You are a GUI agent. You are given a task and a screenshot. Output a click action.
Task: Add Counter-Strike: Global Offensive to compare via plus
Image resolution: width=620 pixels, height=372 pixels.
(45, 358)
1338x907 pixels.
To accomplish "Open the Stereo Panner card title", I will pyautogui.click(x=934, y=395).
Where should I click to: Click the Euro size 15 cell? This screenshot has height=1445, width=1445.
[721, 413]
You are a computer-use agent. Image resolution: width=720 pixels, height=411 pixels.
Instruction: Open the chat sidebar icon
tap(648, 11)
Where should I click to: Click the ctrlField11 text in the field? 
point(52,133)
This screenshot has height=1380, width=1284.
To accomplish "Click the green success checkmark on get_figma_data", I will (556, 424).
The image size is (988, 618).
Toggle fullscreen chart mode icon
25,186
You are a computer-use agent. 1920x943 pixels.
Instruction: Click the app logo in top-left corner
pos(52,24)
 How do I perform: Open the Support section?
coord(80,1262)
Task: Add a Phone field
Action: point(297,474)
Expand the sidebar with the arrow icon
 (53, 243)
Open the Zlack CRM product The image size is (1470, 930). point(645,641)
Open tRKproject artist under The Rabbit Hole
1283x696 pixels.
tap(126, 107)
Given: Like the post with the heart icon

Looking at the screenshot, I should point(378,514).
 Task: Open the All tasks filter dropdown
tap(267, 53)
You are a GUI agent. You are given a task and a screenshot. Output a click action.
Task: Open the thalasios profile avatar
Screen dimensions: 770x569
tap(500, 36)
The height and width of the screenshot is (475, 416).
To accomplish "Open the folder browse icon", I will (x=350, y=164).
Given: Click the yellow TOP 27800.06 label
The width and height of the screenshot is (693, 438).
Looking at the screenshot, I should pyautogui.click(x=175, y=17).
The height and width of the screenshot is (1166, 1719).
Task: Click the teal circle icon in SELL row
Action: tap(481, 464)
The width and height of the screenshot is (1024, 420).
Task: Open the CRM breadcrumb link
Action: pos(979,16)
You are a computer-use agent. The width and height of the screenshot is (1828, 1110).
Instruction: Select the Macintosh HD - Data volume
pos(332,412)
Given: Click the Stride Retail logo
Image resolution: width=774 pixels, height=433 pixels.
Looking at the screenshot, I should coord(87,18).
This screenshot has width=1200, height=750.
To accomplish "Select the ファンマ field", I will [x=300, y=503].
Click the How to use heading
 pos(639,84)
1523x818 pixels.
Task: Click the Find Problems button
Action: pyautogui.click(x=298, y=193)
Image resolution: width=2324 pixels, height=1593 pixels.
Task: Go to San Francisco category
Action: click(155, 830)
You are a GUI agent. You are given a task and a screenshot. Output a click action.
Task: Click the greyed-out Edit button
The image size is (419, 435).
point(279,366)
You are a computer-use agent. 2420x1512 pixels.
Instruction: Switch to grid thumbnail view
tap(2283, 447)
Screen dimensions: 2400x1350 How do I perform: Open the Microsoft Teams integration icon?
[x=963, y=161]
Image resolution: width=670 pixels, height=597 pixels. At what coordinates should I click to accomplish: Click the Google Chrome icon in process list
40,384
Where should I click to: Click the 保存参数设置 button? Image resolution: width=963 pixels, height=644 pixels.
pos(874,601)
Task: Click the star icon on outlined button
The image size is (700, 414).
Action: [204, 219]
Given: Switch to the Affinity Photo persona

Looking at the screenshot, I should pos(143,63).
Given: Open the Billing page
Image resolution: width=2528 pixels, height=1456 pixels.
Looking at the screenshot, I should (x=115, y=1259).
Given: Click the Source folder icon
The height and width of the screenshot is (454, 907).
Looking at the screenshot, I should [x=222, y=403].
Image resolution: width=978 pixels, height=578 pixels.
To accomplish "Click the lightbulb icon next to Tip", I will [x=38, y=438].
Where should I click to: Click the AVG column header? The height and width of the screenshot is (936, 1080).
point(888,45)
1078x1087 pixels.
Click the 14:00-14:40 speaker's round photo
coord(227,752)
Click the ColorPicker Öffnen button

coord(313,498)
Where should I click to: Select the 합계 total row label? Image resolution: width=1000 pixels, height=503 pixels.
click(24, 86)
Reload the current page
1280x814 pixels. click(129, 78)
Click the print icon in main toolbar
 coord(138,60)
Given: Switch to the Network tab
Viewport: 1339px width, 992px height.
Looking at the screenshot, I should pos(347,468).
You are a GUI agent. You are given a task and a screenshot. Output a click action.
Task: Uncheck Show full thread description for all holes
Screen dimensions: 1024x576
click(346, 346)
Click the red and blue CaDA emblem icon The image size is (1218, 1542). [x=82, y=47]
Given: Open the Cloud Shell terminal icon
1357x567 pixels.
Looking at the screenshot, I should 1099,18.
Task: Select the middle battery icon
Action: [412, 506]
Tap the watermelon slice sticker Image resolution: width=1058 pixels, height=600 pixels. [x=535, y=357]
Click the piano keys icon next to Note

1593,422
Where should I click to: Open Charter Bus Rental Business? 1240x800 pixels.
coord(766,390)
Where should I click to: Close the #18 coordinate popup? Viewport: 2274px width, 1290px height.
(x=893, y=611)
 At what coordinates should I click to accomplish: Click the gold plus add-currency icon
-=-=-=-=-
▶ 给定任务
把上面的所有行一字不改地重新写一遍，不要漏掉任何一行。

▶ 解答
You are a GUI agent. You are given a task and a screenshot. Output a click action.
Task: Add Counter-Strike: Global Offensive to compare via plus
Image resolution: width=620 pixels, height=372 pixels.
(45, 358)
1338x907 pixels.
To accomplish "Open the Stereo Panner card title", I will pyautogui.click(x=934, y=395).
Where should I click to: Click the Euro size 15 cell? This screenshot has height=1445, width=1445.
[721, 413]
You are a computer-use agent. Image resolution: width=720 pixels, height=411 pixels.
Instruction: Open the chat sidebar icon
tap(648, 11)
Where should I click to: Click the ctrlField11 text in the field? 
point(52,133)
This screenshot has height=1380, width=1284.
To accomplish "Click the green success checkmark on get_figma_data", I will (556, 424).
The image size is (988, 618).
Toggle fullscreen chart mode icon
25,186
You are a computer-use agent. 1920x943 pixels.
Instruction: Click the app logo in top-left corner
pos(52,24)
 How do I perform: Open the Support section?
coord(80,1262)
Task: Add a Phone field
Action: point(297,474)
Expand the sidebar with the arrow icon
 (53, 243)
Open the Zlack CRM product The image size is (1470, 930). point(645,641)
Open tRKproject artist under The Rabbit Hole
1283x696 pixels.
tap(126, 107)
Given: Like the post with the heart icon

Looking at the screenshot, I should point(378,514).
 Task: Open the All tasks filter dropdown
tap(267, 53)
You are a GUI agent. You are given a task and a screenshot. Output a click action.
Task: Open the thalasios profile avatar
Screen dimensions: 770x569
tap(500, 36)
The height and width of the screenshot is (475, 416).
To accomplish "Open the folder browse icon", I will (x=350, y=164).
Given: Click the yellow TOP 27800.06 label
The width and height of the screenshot is (693, 438).
Looking at the screenshot, I should pyautogui.click(x=175, y=17).
The height and width of the screenshot is (1166, 1719).
Task: Click the teal circle icon in SELL row
Action: tap(481, 464)
The width and height of the screenshot is (1024, 420).
Task: Open the CRM breadcrumb link
Action: pos(979,16)
You are a computer-use agent. The width and height of the screenshot is (1828, 1110).
Instruction: Select the Macintosh HD - Data volume
pos(332,412)
Given: Click the Stride Retail logo
Image resolution: width=774 pixels, height=433 pixels.
Looking at the screenshot, I should coord(87,18).
This screenshot has width=1200, height=750.
To accomplish "Select the ファンマ field", I will [x=300, y=503].
Click the How to use heading
 pos(639,84)
1523x818 pixels.
Task: Click the Find Problems button
Action: pyautogui.click(x=298, y=193)
Image resolution: width=2324 pixels, height=1593 pixels.
Task: Go to San Francisco category
Action: click(155, 830)
You are a GUI agent. You are given a task and a screenshot. Output a click action.
Task: Click the greyed-out Edit button
The image size is (419, 435).
point(279,366)
You are a computer-use agent. 2420x1512 pixels.
Instruction: Switch to grid thumbnail view
tap(2283, 447)
Screen dimensions: 2400x1350 How do I perform: Open the Microsoft Teams integration icon?
[x=963, y=161]
Image resolution: width=670 pixels, height=597 pixels. At what coordinates should I click to accomplish: Click the Google Chrome icon in process list
40,384
Where should I click to: Click the 保存参数设置 button? Image resolution: width=963 pixels, height=644 pixels.
pos(874,601)
Task: Click the star icon on outlined button
The image size is (700, 414).
Action: [204, 219]
Given: Switch to the Affinity Photo persona

Looking at the screenshot, I should pos(143,63).
Given: Open the Billing page
Image resolution: width=2528 pixels, height=1456 pixels.
Looking at the screenshot, I should (x=115, y=1259).
Given: Click the Source folder icon
The height and width of the screenshot is (454, 907).
Looking at the screenshot, I should [x=222, y=403].
Image resolution: width=978 pixels, height=578 pixels.
To accomplish "Click the lightbulb icon next to Tip", I will [x=38, y=438].
Where should I click to: Click the AVG column header? The height and width of the screenshot is (936, 1080).
point(888,45)
1078x1087 pixels.
Click the 14:00-14:40 speaker's round photo
coord(227,752)
Click the ColorPicker Öffnen button

coord(313,498)
Where should I click to: Select the 합계 total row label? Image resolution: width=1000 pixels, height=503 pixels.
click(24, 86)
Reload the current page
1280x814 pixels. click(129, 78)
Click the print icon in main toolbar
 coord(138,60)
Given: Switch to the Network tab
Viewport: 1339px width, 992px height.
Looking at the screenshot, I should pos(347,468).
You are a GUI agent. You are given a task and a screenshot. Output a click action.
Task: Uncheck Show full thread description for all holes
Screen dimensions: 1024x576
click(346, 346)
Click the red and blue CaDA emblem icon The image size is (1218, 1542). [x=82, y=47]
Given: Open the Cloud Shell terminal icon
1357x567 pixels.
Looking at the screenshot, I should 1099,18.
Task: Select the middle battery icon
Action: [412, 506]
Tap the watermelon slice sticker Image resolution: width=1058 pixels, height=600 pixels. [x=535, y=357]
Click the piano keys icon next to Note

1593,422
Where should I click to: Open Charter Bus Rental Business? 1240x800 pixels.
coord(766,390)
Where should I click to: Close the #18 coordinate popup? Viewport: 2274px width, 1290px height.
(x=893, y=611)
 At what coordinates should I click to accomplish: Click the gold plus add-currency icon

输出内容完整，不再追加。